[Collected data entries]

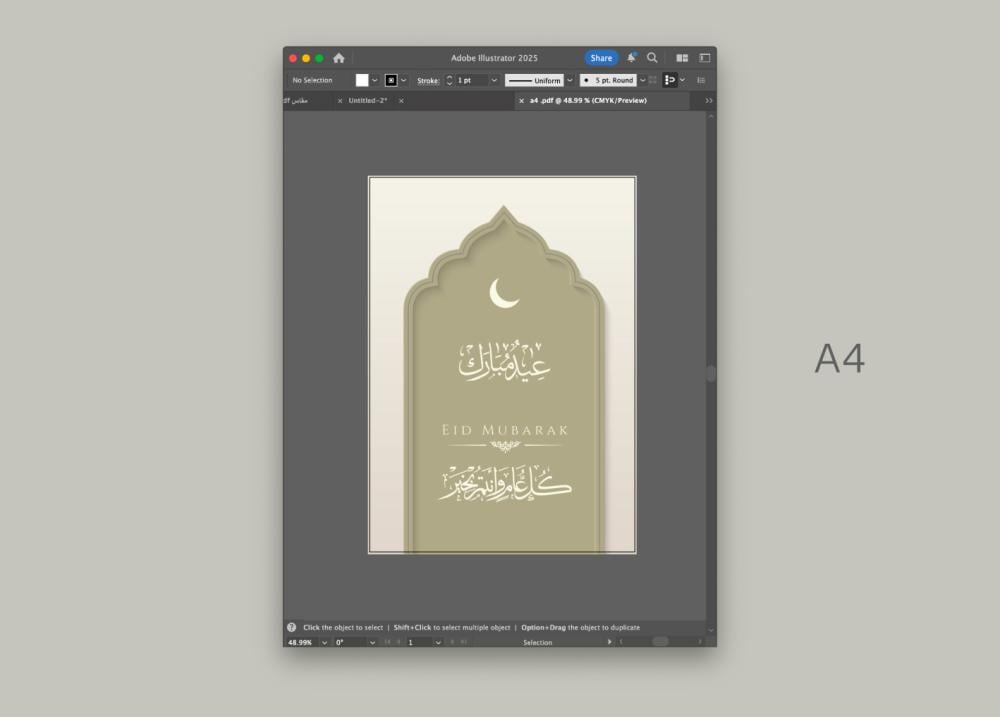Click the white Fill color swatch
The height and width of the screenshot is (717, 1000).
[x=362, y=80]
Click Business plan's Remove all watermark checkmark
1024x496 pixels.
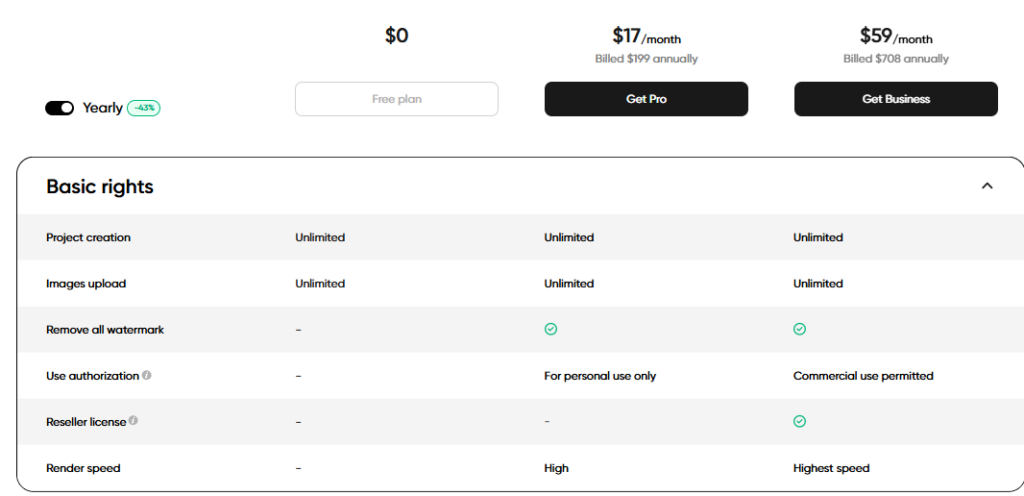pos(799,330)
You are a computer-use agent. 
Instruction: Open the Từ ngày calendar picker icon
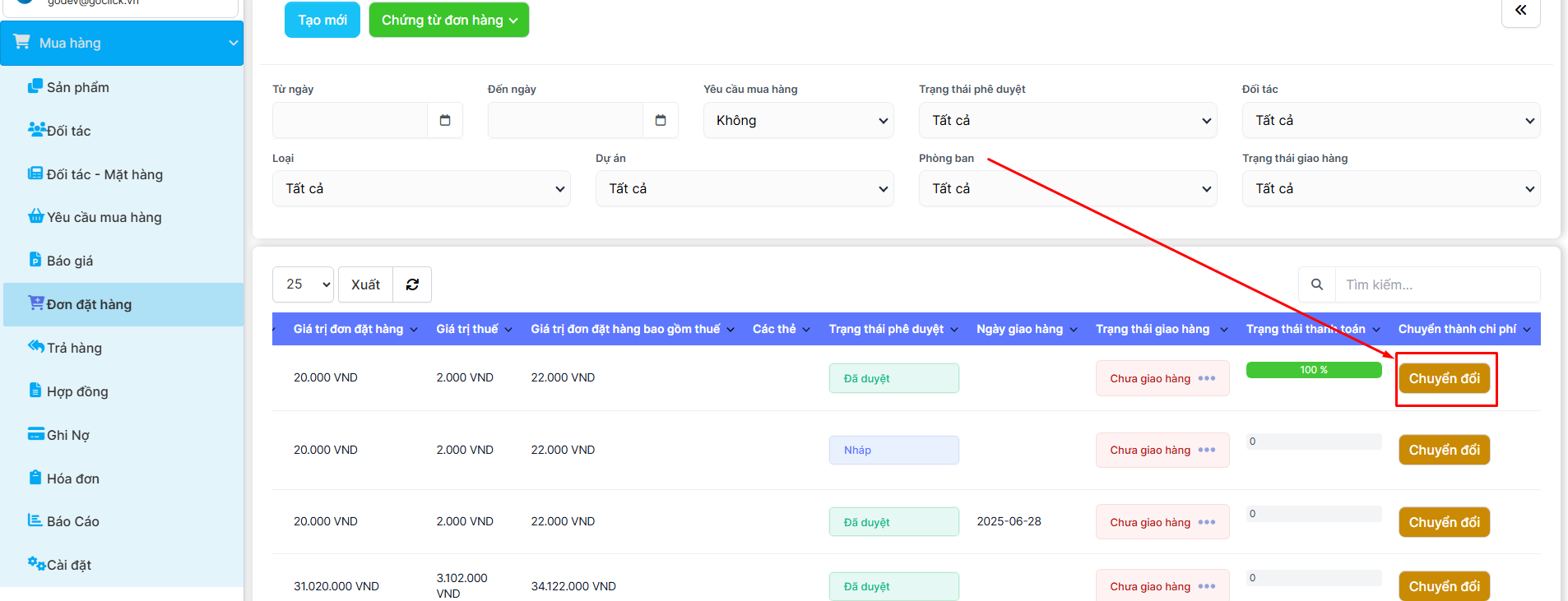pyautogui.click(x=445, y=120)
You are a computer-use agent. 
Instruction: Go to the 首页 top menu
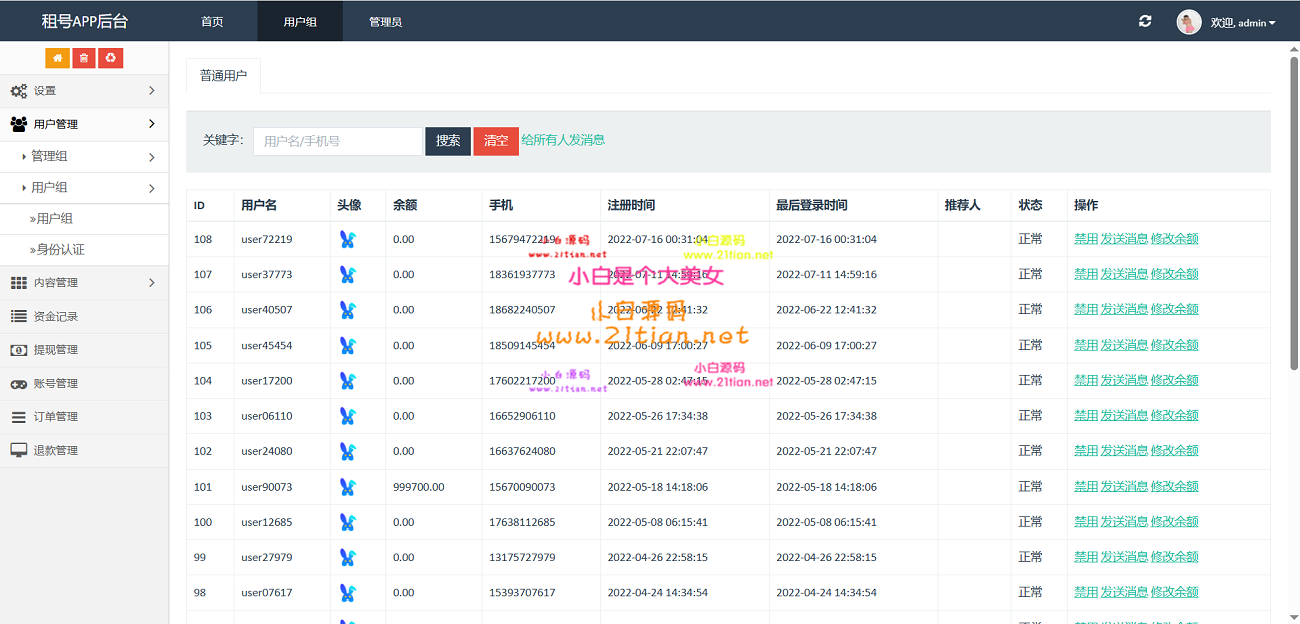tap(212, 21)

--

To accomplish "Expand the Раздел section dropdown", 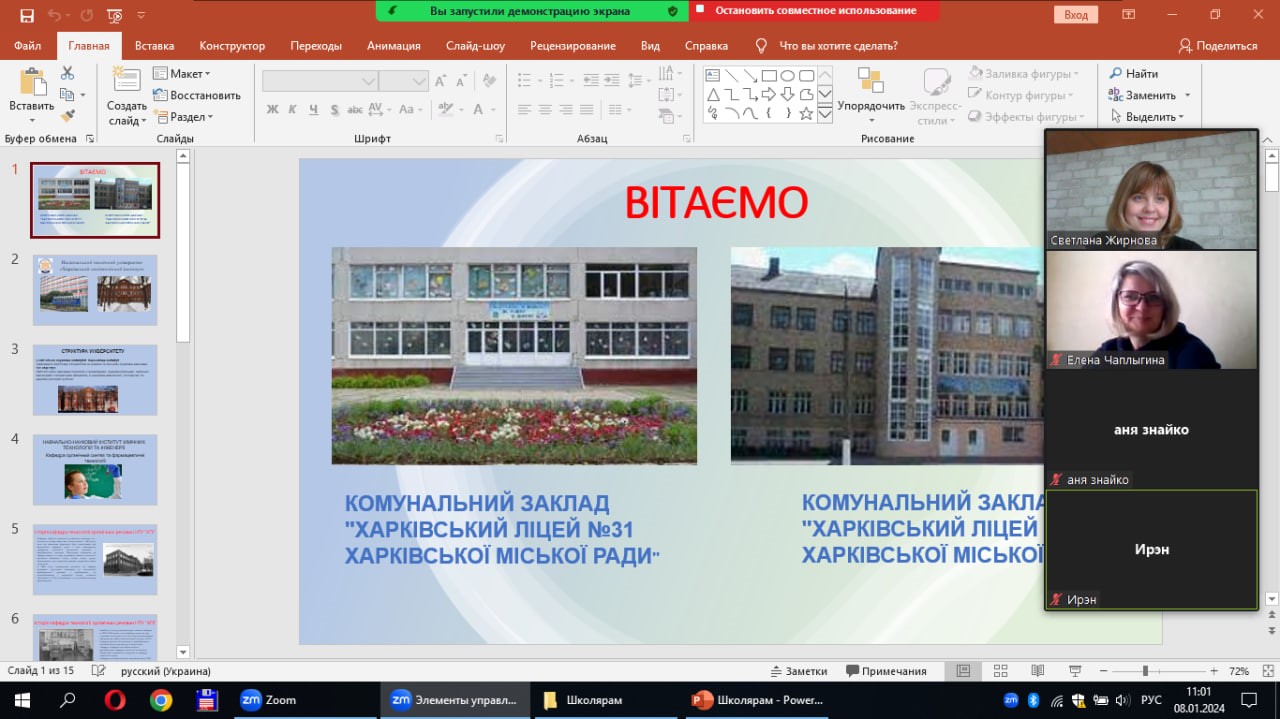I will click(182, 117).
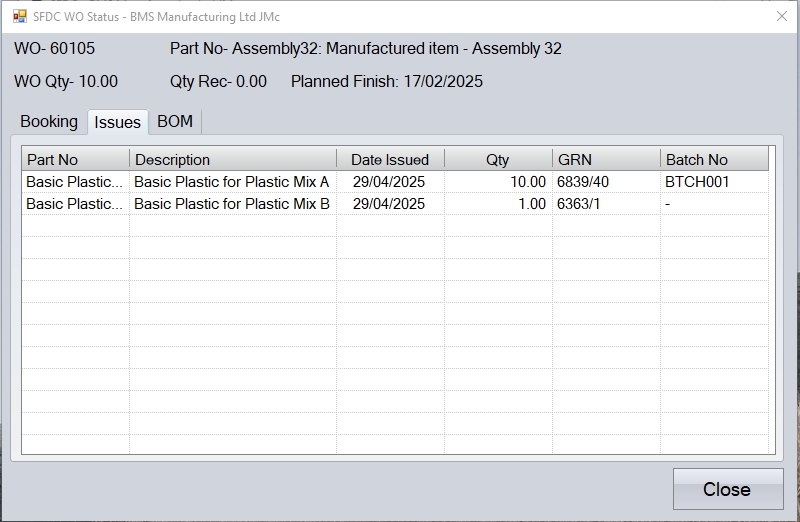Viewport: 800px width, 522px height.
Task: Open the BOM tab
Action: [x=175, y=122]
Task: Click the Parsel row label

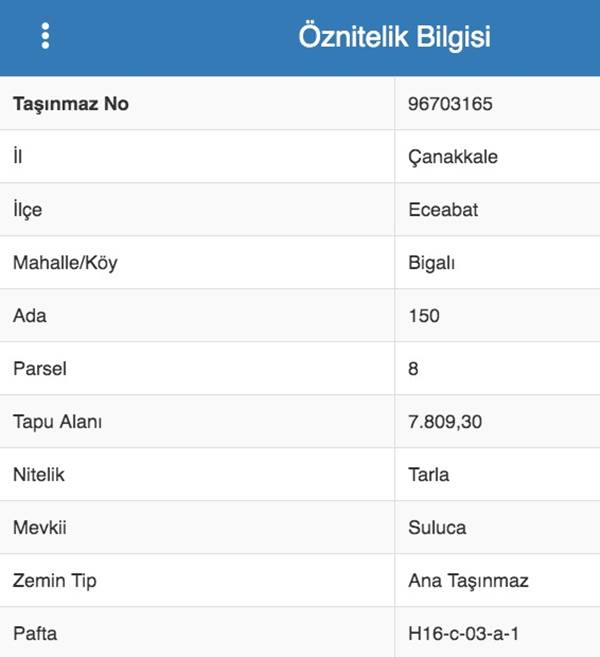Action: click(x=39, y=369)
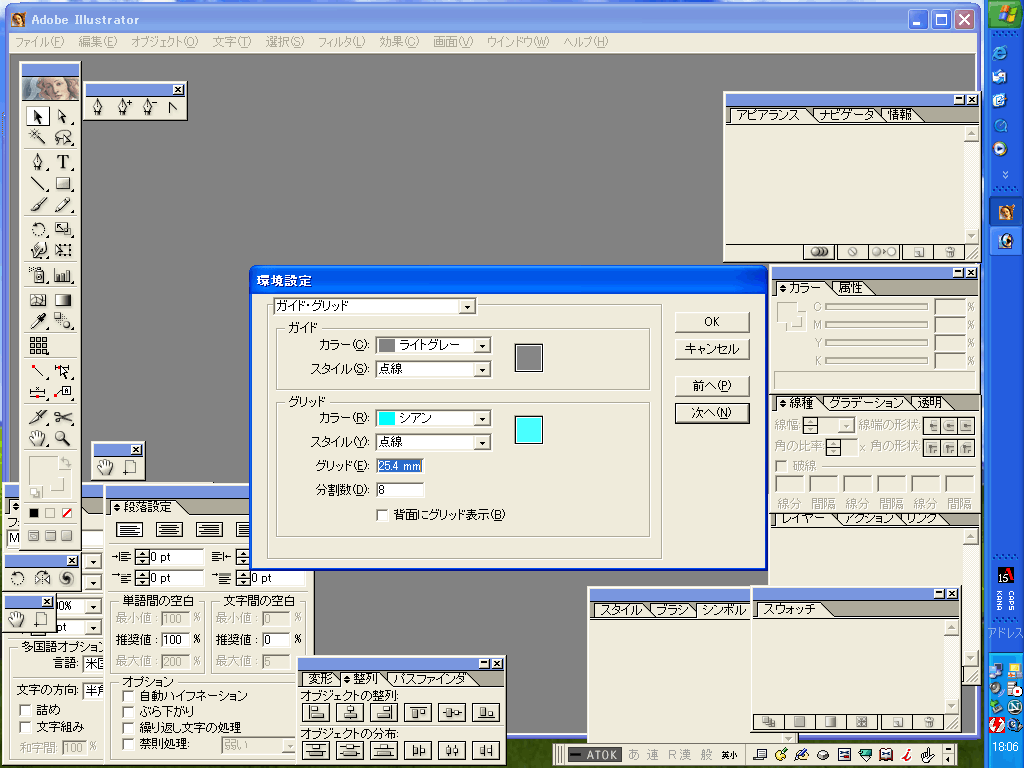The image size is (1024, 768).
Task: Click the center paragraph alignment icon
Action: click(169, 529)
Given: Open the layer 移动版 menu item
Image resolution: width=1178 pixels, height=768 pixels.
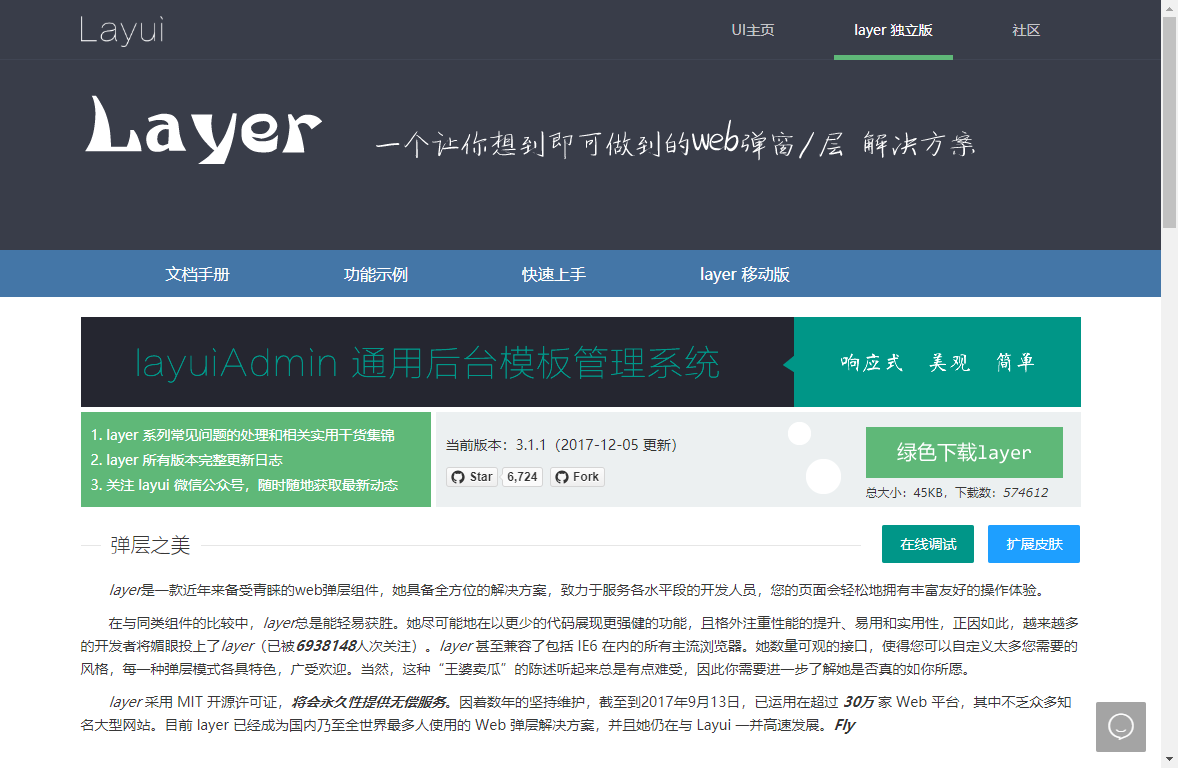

§ Problem details:
The range runs from the line above containing "Given: Open the layer 移动版 menu item" to the line containing "Image resolution: width=1178", inclusive. Restate those lines word for word and no others.

§ Answer below:
Given: Open the layer 移动版 menu item
Image resolution: width=1178 pixels, height=768 pixels.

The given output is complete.